Atlantan Gin Miller, 53, created the Step Training fitness phenomenon in the late ‘80s, and her concepts and creativity laid the foundation for “step aerobics,” earning her the worldwide reputation as a preeminent fitness program creator and exercise professional. It all happened because she injured her knee doing high-impact aerobics. Her doctor told her to strengthen her knee by stepping up and down on a crate, and in the process, she realized that it was a great athletic workout. The workout has an appeal to men as well as women, is simple enough to attract newcomers to exercise and still delivers benefits to seasoned fitness participants. She won the 1991 IDEA Instructor of the Year award, among many other honors, and was named one of the “25 Fittest People in the World” in 1994 by People magazine. She now owns a production company, works as a consultant with Fitness Em and Kaiser Permanente and continues to teach fitness classes.
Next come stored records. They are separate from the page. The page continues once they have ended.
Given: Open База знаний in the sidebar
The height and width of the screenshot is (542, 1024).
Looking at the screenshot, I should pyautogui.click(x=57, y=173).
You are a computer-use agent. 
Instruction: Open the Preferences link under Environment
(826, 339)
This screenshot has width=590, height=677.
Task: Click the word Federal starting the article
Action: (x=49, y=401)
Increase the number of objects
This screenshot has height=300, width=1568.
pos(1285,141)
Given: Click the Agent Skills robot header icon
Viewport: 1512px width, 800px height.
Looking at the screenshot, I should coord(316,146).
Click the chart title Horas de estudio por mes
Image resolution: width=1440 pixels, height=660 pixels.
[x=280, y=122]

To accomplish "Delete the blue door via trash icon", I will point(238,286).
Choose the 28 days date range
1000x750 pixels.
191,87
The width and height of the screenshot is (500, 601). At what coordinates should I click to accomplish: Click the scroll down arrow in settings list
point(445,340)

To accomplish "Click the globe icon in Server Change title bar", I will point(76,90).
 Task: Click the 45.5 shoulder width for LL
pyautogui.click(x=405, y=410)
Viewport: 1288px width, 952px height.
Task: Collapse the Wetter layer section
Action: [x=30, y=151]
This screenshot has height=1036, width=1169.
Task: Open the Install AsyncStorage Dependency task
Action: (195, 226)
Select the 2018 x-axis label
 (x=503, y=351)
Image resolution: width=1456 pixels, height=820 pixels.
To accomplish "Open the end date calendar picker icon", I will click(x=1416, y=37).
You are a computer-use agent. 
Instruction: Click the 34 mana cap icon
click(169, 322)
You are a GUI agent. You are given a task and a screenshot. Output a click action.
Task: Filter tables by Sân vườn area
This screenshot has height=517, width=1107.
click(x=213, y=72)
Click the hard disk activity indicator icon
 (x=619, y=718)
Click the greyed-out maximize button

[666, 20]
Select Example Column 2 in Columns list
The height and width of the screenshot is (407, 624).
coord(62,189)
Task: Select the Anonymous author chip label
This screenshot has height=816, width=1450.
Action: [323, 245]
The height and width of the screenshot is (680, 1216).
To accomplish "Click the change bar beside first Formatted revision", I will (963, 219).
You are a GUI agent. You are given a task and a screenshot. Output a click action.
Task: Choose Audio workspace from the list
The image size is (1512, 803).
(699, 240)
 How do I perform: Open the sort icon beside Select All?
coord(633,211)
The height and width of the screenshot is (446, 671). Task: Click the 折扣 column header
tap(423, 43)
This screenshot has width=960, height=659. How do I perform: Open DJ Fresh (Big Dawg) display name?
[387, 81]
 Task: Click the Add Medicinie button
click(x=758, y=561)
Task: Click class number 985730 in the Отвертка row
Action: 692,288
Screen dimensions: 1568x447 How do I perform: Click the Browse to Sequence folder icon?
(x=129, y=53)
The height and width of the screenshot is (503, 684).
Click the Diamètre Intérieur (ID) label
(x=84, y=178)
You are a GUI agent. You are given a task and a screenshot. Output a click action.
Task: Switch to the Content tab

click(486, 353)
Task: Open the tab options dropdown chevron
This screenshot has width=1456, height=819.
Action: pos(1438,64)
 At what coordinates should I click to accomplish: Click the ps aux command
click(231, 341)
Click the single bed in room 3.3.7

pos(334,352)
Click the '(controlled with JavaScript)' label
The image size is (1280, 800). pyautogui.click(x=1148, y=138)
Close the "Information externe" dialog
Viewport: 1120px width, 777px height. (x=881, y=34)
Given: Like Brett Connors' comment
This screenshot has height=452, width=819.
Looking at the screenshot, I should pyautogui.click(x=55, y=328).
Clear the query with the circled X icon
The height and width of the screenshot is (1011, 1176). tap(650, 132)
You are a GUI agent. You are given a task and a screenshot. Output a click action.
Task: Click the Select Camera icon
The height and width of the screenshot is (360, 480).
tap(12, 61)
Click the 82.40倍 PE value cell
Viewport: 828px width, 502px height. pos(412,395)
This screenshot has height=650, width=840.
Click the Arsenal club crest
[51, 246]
What’s been your favorite part of your career?
Interacting with young students who were learning to become instructors and giving them insight into tools and techniques that I had learned through trial and error. Having learned a lot through my own mistakes, it was a thrill to pass along the tricks and fixes.
Your least favorite?
Traveling. All the things that go along with planes, trains and automobiles—transitional layovers, bad food, typical traveler woes. I always loved when I got there and hated it when I left—but was always happiest when I made it home to be with my family.
What do you see as the keys to being your “best self”?
Listen to what others have to say. Always try to stand in the other person’s shoes and empathize—not necessarily advise.
How did you come to this point in your career?
Trial and error. You start to understand that giving people what they want is better than trying to give them what you think they need. You just figure out a way to sneak in the need with what they want.
What’s the hardest lesson you’ve ever learned?
That I’m wrong sometimes, and that you can’t please all the people all the time. Sometimes people just want you to listen, and it’s not always about what you know; it’s more about what you don’t know, and listening and compassion are key to really helping people be the champions of their own change.
What has been your greatest achievement?
My proudest achievement is my son, who has a true zest for life, incredible integrity and immense understanding of the human condition. I’m also proud of my father for fighting the good fight—he’s not well and he’s not complaining. He’s trying to give us as much of himself as he can and is doing so in a noble and honorable way. All in all, true achievement has little to do with work. At the end of the day, it¹s more about your relationships in life and love.
What’s your No. 1 health and fitness secret?
I’d rather be outside on the mountain, on the trail, on my bike any day of the week.
What are the keys to your health regimen?
Consistency. No matter what, I exercise every single day for at least 30 minutes.
How has the fitness industry changed since you started your career?
It’s become more people-oriented and less instructor-oriented. Overall, it’s become more responsive to client needs, rather than showboating. If you can’t talk to the least fit and the most fit at the same time, you’re not a true professional.
What is your cause of choice and why?
Cancer research. Having the disease affect both of my parents and several friends, I realize that it’s imperative that we do all that is possible to see this disease go away once and for all.
What is your favorite thing to do for fun?
Watch movies and sew … can I say ride my bike again?